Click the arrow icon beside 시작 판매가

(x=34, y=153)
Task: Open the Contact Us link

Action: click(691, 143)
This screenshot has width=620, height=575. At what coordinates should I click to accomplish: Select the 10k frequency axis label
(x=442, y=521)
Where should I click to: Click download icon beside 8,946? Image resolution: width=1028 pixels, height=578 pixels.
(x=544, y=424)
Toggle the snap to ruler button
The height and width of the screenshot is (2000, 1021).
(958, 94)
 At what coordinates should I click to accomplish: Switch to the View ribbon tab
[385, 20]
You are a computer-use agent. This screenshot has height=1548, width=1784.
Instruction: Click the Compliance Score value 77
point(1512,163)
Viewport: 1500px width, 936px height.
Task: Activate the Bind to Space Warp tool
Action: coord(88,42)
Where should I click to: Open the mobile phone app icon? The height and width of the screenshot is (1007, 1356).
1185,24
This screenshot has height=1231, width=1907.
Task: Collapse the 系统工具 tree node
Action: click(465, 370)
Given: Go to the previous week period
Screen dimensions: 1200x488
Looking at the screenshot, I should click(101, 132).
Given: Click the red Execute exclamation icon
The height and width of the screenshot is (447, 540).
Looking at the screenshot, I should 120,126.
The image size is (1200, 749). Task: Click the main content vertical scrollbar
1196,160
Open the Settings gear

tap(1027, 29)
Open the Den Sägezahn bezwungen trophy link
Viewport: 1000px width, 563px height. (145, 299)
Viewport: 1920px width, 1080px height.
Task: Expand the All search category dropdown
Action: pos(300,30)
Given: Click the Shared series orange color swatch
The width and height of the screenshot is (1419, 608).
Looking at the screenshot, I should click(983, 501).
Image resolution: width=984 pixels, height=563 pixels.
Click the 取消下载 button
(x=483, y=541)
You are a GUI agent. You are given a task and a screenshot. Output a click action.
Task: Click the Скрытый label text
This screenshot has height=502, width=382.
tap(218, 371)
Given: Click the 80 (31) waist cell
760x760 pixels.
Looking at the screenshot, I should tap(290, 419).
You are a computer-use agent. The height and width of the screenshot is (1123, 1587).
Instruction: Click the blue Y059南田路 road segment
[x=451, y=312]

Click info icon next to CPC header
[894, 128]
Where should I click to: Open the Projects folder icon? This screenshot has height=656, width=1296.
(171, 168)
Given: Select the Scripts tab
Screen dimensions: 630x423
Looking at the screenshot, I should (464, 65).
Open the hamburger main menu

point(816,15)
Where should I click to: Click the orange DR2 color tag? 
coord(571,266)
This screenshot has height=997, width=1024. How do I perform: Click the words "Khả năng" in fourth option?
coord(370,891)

§ **Work task**: Nothing but the lines from the one with "760x760 pixels." through the final line of the data belongs in the answer, and they must match exactly.

§ **Answer to the exercise**:
760x760 pixels.
Looking at the screenshot, I should tap(290, 419).
You are a computer-use agent. The height and width of the screenshot is (1123, 1587).
Instruction: Click the blue Y059南田路 road segment
[x=451, y=312]

Click info icon next to CPC header
[894, 128]
Where should I click to: Open the Projects folder icon? This screenshot has height=656, width=1296.
(171, 168)
Given: Select the Scripts tab
Screen dimensions: 630x423
Looking at the screenshot, I should (464, 65).
Open the hamburger main menu

point(816,15)
Where should I click to: Click the orange DR2 color tag? 
coord(571,266)
This screenshot has height=997, width=1024. How do I perform: Click the words "Khả năng" in fourth option?
coord(370,891)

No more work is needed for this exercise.